When there is the opportunity and the time is right to make money, most people will jump at it. Understanding that simple bit of human psychology may be a key determinant of the probable future path of crude oil (WTI) pricing.
Refinery runs or the degree of operational capacity of refiners to produce product are a useful telltale. Right now, for example, refineries are running very close to capacity at a 94.1 percent utilization rate (source: EIA), appreciably up from the three months previous in 2017 and certainly well above an average capacity utilization rate of 89.9 percent during 2016.
The reason for this is the fact that it’s currently more profitable to “crack” oil into product these days as the “crack” is currently around $18-20 per barrel depending on the grade in question, and looks to be going higher.
The crack spread is a term used both in the oil industry as a tool for producers to hedge their P&L and for futures trading as speculators trade the crack and also hedge existing WTI futures positions. In simple terms, the crack spread measures the differential between the price of WTI or Brent and the products (gasoline and distillates) extracted from it. Consequently, the spread approximates the profit margin an oil refinery can expect to earn by cracking crude oil, which in and of itself is of no use to anybody and in that sense has no value, into useful petroleum products such as heating oil and gasoline for daily consumption.
More specifically, in global futures markets, the crack spread is a specific spread trade involving simultaneously buying and selling contracts in crude oil and one or more derivative products, typically gasoline and heating oil. Oil refineries may trade the crack spread to hedge the price risk of their operations, while speculators attempt to profit from changes in the oil/gasoline price differential.
Strong crack spreads generally should incentivize refineries to up their runs, which means that crude is being taken off the market, a bullish sign for algos reading the headlines and nothing more than the. But this also means that product builds are growing, which is ultimately bearish for WTI. In addition, given a weakening economic outlook with a low U.S. GNP print at less than 1 percent quite recently and other soft macro-economic indicators, there is also the danger that demand will prove insufficient to soak up the supply of product and consequently put a damper on the demand for WTI itself.

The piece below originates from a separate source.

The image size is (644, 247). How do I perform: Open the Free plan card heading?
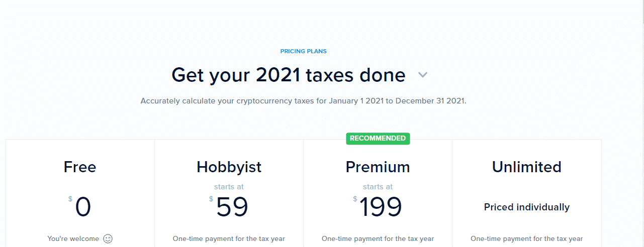point(80,167)
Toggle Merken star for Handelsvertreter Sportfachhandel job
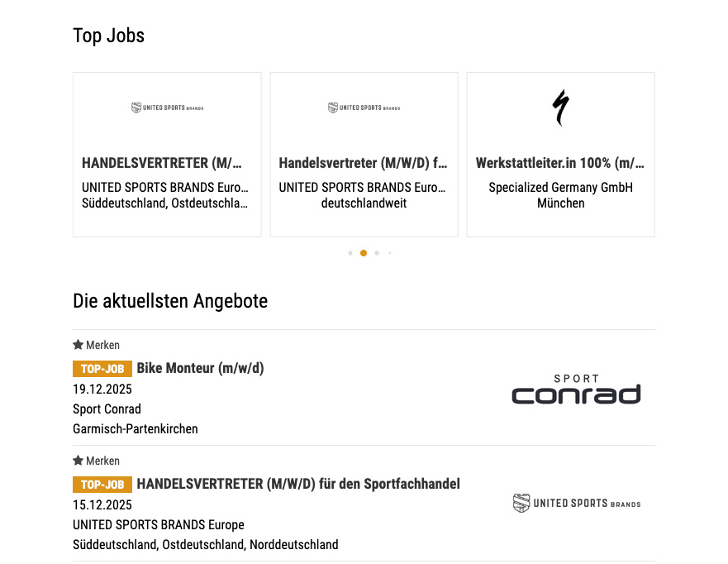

Something along these lines happened last week when WTI crude inventories fell though product inventories rose despite the fact that imports into the U.S. increased by over a million barrels per day to 8.912 million barrels. According to Platts (S&P Global Platts Preview of U.S. EIA Data, April 2017), the crack spread against WTI has been hovering around $20 since late March, compared with around $23-24 in late March 2016, a decrease but still a highly profitable margin for the refiners. Refinery utilization has already risen from its recent lows, which marked the depth of the winter maintenance season. Platts also reported that analysts were looking for the refinery run rate to have increased to 89.8 percent of capacity by this point in the season, a level which has now been superseded. Another source of potential refined oil product supply is continued strength of imports, which look set to increase because of improved economics for shipping crude stateside.
Putting everything together, in addition to data regarding rig counts, domestic U.S. production increases and the continued noise out of OPEC, it is fairly clear that there is going to be a glut of product on the market as we enter the so-called summer driving season this year, which should mean that the product tail will continue to wag the WTI dog well out into the foreseeable future.